FairLint-DL: Deep Learning-Based Fairness Debugger for VS Code

FairLint-DL is a VS Code extension designed to detect, analyze, and localize fairness defects in machine learning datasets using deep neural networks. Based on research methodologies like DICE (Distribution-Aware Input Causal Explanation) and NeuFair, this tool integrates advanced fairness testing directly into the development workflow.

Key Features

Information-Theoretic Bias Detection

Quantitative Individual Discrimination (QID): Metrics computed using Shannon and Min entropy to quantify the protected information leaked into model decisions.
Disparate Impact Analysis: Automatically detects violations of the 80% Rule (e.g., legal thresholds for hiring practices).

Group Fairness Metrics

Demographic Parity: Checks whether both demographic groups receive positive predictions at equal rates.
Equalized Odds: Compares True Positive Rate and False Positive Rate across groups to detect differential error rates.
Equal Opportunity: Ensures qualified members of both groups are identified at equal rates.
Per-group confusion matrices with interactive attribute switching and comparison charts.

Deep Neural Network Analysis

Proxy Model: Trains a configurable PyTorch DNN (Deep Neural Network) on your dataset to serve as a fairness oracle.
Model Caching: SHA-256 content-based caching saves trained models, preprocessor state, and data splits to disk.

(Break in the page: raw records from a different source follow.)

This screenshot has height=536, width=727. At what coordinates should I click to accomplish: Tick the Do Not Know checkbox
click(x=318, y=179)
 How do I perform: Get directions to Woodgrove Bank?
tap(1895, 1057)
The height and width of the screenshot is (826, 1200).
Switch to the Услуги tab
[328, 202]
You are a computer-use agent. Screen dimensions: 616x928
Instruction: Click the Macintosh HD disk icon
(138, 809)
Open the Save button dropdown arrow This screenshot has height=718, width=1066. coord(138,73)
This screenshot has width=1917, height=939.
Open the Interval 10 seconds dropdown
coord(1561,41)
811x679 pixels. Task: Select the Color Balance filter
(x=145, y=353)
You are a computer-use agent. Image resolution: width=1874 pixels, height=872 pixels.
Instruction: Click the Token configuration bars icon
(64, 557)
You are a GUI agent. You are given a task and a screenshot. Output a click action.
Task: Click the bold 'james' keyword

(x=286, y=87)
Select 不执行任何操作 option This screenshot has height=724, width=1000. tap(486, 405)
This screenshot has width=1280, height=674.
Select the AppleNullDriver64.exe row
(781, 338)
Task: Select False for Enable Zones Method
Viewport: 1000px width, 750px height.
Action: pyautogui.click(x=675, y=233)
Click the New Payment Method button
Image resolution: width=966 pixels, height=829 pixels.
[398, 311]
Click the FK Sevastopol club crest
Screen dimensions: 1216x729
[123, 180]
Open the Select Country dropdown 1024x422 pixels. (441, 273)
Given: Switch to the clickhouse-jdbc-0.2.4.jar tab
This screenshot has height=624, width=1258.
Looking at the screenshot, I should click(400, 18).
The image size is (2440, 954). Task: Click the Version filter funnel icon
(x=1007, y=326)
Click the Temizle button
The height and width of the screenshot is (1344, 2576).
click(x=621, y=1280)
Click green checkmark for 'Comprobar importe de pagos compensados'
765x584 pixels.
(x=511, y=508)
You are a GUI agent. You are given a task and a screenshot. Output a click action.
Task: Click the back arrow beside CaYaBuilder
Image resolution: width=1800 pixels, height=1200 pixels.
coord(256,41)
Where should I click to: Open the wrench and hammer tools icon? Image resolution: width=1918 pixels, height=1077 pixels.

Subsequent analyses with identical configuration skip training entirely (77s → <1s).
Causal Debugging: Utilizes gradient-based sensitivity analysis to identify specific network layers and neurons responsible for encoding bias.

Gradient-Guided Discriminatory Search

Two-Phase Search Algorithm:
1. Global Search: Uses gradient ascent to find regions of the input space with high discrimination (maximum QID).
2. Local Search: Performs perturbation around high-risk instances to generate concrete discriminatory test cases.

Explainability (SHAP & LIME)

SHAP: Global feature importance using KernelExplainer on log-odds output space, with beeswarm plots, scatter plots, and heatmaps.
LIME: Local explanations via perturbation-based linear approximation.
Interactive LIME Explorer: Generate per-instance LIME explanations on demand — select test instances by index or enter custom feature values for "what-if" scenario analysis.

Interactive Visualization

Real-time charts showing QID distribution, disparate impact, layer sensitivity, and group fairness comparisons.
Deep integration with VS Code's Webview API for a seamless dashboard experience.
Composite fairness score (0–100) incorporating individual-level QID and group-level metrics.

Technical Architecture

The system operates as a client-server architecture:

VS Code Extension (Client): Written in TypeScript. It handles UI interactions, file system access, and manages the lifecycle of the Python backend.
Analysis Server (Backend): A FastAPI server running locally. It hosts the PyTorch models and analysis algorithms.

Communication Flow

User triggers analysis on a CSV file.
Extension spawns the Python server (python -m uvicorn bias_server:app).
Extension sends dataset path and configuration to the server via REST API.
Server performs training and analysis, returning JSON results.
Extension renders results in an interactive Webview.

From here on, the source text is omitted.